In October 2017, the Government established the Abhaile project under the remit of the Citizens Information Board. This project increased funding to MABS (the State’s Money Advice and Budgeting Service) existing mortgage supports in place since September 2015; continued to fund the Accountants’ service, put in place in October 2017; and funded a new voucher system for borrowers in late-stage mortgage arrears to access a Personal Insolvency Practitioner for one meeting to determine eligibility for an insolvency arrangement or a Solicitor for legal advice as well as a system of Court Mentors at repossession hearings across the country.
According to the Fifth Report of the Abhaile Scheme, some 17,299 Personal Insolvency Practitioner (PIP) vouchers were issued between mid-2016 when the Scheme began and December 2021 (p.24). It should be noted here that PIP vouchers are provided per borrower, not per mortgage, and so the number of mortgages involved is less. Of these, 12,669 have been presented for payment. At €500 plus VAT of 21 per cent per voucher, this equates to a value of €7,664,745 redeemed out of a possible €10,465,895. A breakdown of the outcomes for the 12,669 borrowers who presented their PIP Vouchers for payment (p.30). Just 25 per cent were granted a Personal Insolvency Arrangement (PIA) (n=3,158); a further 11 per cent entered into an informal solution with their lender (n=1,403), either an Alternative Payment Arrangement (ARA) or Mortgage to Rent (MTR); and just 1.5 per cent were made bankrupt (n=202).

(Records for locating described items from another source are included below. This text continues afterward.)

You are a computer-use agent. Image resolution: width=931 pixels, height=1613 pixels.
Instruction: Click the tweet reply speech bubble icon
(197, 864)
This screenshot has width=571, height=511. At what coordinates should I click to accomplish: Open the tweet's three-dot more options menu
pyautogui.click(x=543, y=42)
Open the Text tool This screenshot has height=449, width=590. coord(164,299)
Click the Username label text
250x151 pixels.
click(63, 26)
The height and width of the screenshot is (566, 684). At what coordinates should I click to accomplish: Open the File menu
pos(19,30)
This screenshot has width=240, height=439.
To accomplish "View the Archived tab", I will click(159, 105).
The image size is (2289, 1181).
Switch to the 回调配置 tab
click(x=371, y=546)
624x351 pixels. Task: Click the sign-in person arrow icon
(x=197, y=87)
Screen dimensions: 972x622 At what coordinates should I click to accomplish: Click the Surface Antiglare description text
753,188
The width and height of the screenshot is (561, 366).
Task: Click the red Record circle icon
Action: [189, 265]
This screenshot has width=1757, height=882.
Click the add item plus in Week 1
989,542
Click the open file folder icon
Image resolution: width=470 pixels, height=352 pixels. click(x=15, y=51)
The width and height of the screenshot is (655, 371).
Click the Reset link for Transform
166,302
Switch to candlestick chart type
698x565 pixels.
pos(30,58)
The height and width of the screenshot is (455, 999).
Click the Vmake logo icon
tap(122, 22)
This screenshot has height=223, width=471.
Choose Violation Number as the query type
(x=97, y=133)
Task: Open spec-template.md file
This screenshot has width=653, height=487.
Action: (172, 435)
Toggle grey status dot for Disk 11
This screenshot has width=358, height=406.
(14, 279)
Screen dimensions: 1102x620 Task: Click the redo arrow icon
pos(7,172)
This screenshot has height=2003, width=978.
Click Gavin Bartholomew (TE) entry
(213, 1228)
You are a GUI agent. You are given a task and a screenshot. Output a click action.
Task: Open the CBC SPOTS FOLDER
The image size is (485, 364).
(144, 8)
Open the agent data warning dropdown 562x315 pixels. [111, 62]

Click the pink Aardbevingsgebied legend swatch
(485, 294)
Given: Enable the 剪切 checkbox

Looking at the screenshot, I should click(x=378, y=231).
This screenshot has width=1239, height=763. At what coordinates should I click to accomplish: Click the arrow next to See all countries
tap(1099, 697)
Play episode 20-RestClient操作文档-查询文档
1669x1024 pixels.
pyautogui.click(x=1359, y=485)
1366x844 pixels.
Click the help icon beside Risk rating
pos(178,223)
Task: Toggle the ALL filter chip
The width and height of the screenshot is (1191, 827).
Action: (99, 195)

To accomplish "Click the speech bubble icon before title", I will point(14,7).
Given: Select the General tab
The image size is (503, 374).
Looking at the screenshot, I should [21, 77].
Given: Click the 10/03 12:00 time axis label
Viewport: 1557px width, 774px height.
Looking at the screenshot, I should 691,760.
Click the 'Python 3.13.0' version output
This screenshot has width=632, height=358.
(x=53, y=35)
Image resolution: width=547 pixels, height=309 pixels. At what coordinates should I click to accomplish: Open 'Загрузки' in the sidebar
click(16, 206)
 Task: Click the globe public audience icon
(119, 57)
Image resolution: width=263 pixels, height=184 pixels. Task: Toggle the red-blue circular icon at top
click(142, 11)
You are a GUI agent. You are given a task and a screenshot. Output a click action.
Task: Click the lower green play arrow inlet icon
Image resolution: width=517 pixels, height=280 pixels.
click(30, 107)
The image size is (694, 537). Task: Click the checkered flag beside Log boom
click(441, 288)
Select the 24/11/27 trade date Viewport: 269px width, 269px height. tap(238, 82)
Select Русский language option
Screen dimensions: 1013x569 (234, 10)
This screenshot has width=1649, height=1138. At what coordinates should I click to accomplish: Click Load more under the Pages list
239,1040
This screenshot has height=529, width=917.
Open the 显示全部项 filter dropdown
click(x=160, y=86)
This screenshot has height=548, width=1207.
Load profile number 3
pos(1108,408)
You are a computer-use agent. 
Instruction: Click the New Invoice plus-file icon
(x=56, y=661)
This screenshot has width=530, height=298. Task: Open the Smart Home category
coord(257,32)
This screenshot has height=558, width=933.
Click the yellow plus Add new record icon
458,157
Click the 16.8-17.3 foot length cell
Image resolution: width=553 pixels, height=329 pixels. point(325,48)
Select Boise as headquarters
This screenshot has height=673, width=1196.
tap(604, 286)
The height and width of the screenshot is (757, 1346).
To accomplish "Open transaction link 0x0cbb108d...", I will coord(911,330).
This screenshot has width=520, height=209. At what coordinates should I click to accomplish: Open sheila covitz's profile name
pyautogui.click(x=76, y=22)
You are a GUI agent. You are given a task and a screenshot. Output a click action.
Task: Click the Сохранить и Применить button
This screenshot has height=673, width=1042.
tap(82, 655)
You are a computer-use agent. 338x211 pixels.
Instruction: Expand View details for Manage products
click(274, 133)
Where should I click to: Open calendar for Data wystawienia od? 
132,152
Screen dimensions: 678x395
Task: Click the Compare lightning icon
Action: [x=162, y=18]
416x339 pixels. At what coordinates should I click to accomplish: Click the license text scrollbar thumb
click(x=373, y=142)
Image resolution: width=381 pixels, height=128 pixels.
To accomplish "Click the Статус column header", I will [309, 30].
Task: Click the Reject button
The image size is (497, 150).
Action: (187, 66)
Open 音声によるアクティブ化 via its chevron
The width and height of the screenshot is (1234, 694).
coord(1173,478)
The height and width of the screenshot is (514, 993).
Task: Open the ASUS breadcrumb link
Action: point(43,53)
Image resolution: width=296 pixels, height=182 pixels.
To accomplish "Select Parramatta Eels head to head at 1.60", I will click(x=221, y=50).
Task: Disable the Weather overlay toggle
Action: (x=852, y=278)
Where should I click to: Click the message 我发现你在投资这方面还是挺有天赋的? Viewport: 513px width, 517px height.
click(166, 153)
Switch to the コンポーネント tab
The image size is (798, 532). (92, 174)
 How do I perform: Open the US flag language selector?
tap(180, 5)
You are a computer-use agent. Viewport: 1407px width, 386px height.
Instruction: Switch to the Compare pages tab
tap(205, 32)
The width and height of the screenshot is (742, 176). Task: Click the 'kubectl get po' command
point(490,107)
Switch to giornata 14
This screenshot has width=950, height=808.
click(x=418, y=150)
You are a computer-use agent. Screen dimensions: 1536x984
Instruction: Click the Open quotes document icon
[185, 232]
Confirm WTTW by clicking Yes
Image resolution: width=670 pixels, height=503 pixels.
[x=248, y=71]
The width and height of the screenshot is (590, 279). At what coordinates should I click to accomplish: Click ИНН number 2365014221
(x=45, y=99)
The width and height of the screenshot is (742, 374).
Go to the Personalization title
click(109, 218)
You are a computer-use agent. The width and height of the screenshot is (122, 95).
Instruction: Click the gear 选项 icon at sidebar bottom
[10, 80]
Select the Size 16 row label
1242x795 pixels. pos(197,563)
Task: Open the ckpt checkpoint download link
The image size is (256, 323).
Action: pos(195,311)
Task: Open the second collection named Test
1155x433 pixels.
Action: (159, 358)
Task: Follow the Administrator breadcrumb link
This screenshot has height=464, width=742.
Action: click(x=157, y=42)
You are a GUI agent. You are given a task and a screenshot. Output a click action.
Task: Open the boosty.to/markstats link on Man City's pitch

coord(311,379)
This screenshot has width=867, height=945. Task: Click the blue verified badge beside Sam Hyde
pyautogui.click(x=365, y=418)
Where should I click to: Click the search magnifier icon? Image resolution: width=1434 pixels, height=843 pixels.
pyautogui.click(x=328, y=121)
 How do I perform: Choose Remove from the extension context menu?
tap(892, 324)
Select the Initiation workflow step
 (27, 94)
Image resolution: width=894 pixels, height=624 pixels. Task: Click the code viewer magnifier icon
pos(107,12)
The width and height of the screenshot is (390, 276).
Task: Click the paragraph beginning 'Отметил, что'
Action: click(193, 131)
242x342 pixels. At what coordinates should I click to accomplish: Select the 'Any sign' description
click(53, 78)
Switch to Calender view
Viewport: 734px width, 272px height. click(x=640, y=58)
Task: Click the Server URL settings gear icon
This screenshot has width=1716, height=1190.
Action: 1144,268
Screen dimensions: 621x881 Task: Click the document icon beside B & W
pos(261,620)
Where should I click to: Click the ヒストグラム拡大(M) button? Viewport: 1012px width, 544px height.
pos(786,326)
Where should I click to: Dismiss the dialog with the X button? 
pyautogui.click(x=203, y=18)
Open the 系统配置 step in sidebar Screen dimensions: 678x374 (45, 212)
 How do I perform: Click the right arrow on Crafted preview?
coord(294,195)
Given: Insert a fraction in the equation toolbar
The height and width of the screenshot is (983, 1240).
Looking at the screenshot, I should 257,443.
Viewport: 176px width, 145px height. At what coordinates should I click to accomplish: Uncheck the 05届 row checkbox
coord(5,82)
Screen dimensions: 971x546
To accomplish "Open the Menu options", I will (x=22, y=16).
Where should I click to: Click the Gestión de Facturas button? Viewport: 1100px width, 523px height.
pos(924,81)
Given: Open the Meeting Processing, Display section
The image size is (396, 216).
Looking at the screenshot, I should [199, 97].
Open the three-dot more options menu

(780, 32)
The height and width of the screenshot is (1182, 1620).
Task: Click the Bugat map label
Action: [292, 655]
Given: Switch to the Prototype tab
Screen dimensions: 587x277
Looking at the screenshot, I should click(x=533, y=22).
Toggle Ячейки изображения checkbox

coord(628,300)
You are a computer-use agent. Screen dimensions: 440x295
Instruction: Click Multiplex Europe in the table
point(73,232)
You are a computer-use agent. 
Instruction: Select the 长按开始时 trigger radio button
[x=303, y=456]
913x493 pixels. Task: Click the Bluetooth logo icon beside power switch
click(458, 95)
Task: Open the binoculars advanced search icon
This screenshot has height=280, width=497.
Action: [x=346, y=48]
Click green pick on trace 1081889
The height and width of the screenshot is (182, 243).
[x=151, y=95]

So, for €10.4 million, less than half of all borrowers who presented their PIP voucher for payment (n=6,249, 49 per cent) had accessed or were in the process of accessing an insolvency solution. The 3,430 (27 per cent) who accessed or were in progress towards an informal solution could have achieved the same result by accessing MABS’ free money advice supports without the need or expense of a PIP. The recent addition of the Dealing with Debt website from the BPFI to the space simply signposts visitors to the site to existing supports.
Mortgage to Rent
Since its introduction in 2012, only 2,130 households have availed of the scheme out of a total of 6,750 cases (31 per cent) and a further 560 are being progressed. Mortgage to Rent does not serve all counties equally. Counties Sligo, Roscommon, Leitrim, Galway City, Monaghan and Longford have all had less than 100 successful cases. Mortgage to Rent has been reviewed twice, the first time in February 2017. Following that review, one of the main outcomes was the introduction of a new funding model, using private equity. Private equity vehicles are, by their nature, profit driven and without tight regulations and buy-back options for the State, Mortgage to Rent tenants may fall foul of market fluctuations. The second review took place in February 2021 and resulted in welcome improvements to the eligibility criteria, including income limits, equity limits and size of the property. These improvements will no doubt help support some households, however based on the last ineligible cases summary report from the Housing Agency, 341 cases were ineligible on the grounds that the household was either over or under-occupied. The changes to this element announced in February 2021 apply only to borrowers aged 65+ or where there’s a disability in the household. There is no evidence in the 2021 review that this will have a significant impact on the numbers eligible. Of the 6,750 applications for Mortgage to Rent, 4,060 were ineligible or terminated during the process.
Both Personal Insolvency Arrangements and Mortgage to Rent will work for some households, but there are still many in long-term arrears for whom there is little support.